Now, we need to find the probability that Ada and Bob's Jaccard similarity is greater than Ada and Cathy's Jaccard similarity based on the provided information.

What can we learn from this example?
This example showcases the calculation of probabilities based on Euclidean distance and Jaccard similarity. It demonstrates how probabilities can be computed when considering common and different items within sets. Additionally, it highlights the importance of considering the choice of distance metric and how it can affect the probabilities and outcomes.

To calculate the probability that dist(Ada, Bob) > dist(Ada, Cathy) in Euclidean distance, we need to consider the distance between Ada and Bob and the distance between Ada and Cathy.

First, let's calculate the distance between Ada and Bob. Since they have three products in common, the Euclidean distance between them for those three products is 0. For the other 997 products, Ada and Bob independently purchase seven of them randomly. This means that for each of the remaining 997 products, the probability that Ada and Bob both purchase it is 7/1000. So the average distance between Ada and Bob for the remaining products is the square root of (7/1000) raised to the power of 997. Let's call this distance AB.

Next, let's calculate the distance between Ada and Cathy. Cathy purchases 10 products randomly selected from the 1000 products, so the probability that a specific product is purchased by both Ada and Cathy is 10/1000. Therefore, the average distance between Ada and Cathy for these 10 common products is the square root of (10/1000) raised to the power of 10. Let's call this distance AC.

Now, to calculate the probability that dist(Ada, Bob) > dist(Ada, Cathy), we compare the values of AB and AC. If AB is greater than AC, then dist(Ada, Bob) is greater than dist(Ada, Cathy). The probability of this happening can be calculated by finding the probability that AB is greater than AC.
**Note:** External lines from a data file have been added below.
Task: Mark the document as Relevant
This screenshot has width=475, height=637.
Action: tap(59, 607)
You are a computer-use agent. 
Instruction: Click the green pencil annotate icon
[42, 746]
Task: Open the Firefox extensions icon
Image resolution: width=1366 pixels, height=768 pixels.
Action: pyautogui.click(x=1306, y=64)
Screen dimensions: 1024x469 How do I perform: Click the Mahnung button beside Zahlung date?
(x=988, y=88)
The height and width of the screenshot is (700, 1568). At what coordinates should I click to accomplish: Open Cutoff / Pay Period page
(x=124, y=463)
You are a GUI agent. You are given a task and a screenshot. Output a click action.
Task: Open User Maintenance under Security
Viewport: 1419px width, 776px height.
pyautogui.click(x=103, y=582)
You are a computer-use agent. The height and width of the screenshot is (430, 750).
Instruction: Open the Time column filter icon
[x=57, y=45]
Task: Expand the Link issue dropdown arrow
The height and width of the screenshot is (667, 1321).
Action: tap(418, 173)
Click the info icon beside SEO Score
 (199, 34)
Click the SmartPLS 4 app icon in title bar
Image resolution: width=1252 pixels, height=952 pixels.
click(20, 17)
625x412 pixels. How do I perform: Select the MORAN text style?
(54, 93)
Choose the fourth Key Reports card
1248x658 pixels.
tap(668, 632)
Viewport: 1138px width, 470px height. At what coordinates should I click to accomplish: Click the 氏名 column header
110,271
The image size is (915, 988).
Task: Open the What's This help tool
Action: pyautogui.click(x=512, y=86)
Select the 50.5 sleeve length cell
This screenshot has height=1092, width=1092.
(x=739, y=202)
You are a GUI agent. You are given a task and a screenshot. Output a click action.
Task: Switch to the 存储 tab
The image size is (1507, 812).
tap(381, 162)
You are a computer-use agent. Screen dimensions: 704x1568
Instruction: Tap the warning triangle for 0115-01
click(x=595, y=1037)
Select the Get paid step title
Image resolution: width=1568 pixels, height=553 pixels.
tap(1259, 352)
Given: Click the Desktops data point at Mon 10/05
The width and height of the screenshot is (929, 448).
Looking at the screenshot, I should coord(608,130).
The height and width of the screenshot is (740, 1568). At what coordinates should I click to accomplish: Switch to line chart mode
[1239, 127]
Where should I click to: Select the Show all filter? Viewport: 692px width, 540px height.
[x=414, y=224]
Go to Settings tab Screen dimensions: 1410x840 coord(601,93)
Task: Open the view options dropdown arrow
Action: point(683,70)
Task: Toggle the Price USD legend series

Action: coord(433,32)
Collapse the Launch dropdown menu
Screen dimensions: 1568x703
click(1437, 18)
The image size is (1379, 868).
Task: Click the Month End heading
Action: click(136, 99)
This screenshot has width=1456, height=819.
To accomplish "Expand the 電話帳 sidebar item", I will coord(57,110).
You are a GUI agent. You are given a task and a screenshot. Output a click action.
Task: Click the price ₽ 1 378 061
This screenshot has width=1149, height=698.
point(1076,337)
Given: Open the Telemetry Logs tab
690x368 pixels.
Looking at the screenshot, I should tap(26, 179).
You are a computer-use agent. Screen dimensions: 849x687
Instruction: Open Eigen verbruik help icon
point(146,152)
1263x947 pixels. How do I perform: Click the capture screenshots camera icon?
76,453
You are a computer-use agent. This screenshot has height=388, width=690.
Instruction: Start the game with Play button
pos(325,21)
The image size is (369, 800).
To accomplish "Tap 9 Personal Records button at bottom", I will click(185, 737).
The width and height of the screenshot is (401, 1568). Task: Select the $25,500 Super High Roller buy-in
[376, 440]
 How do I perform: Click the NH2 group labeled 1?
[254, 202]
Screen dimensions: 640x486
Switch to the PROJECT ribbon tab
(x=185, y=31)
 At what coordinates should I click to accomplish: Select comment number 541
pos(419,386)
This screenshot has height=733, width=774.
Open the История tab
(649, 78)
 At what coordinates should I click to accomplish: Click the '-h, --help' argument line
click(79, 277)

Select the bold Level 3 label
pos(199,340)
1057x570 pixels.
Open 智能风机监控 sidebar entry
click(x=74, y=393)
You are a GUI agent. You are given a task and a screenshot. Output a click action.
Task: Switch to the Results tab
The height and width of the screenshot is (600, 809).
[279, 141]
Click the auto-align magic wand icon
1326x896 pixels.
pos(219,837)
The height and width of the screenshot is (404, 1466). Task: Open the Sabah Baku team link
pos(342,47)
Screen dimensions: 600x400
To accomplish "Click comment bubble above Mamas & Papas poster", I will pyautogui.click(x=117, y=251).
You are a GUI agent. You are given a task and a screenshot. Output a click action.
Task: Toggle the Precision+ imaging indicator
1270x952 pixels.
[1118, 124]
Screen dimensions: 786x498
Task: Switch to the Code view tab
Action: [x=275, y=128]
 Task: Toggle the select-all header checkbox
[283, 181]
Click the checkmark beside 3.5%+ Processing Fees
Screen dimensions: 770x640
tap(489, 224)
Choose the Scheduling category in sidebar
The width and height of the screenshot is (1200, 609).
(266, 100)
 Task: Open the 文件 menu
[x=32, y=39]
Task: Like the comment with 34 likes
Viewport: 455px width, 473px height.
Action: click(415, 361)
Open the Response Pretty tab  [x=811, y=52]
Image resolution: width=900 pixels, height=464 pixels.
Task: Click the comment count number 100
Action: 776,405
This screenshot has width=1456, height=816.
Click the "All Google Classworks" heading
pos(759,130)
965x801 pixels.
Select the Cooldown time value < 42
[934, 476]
The Jaccard similarity measures the intersection of two sets divided by the union of the two sets. In this case, the intersection of Ada and Bob's purchases is three products, and the intersection of Ada and Cathy's purchases is also three products. The union of Ada and Bob's purchases is 1000 products for Bob and 1000 products for Ada, while the union of Ada and Cathy's purchases is 1000 products for Cathy and 1000 products for Ada. Therefore, the Jaccard similarity in this case is 3/1000 for both cases.

From this example, we can learn that the Euclidean distance considers the actual distance between two points in a multi-dimensional space, while the Jaccard similarity measures the similarity between two sets by looking at their intersections and unions. Depending on the context and the type of data, either measure can be appropriate.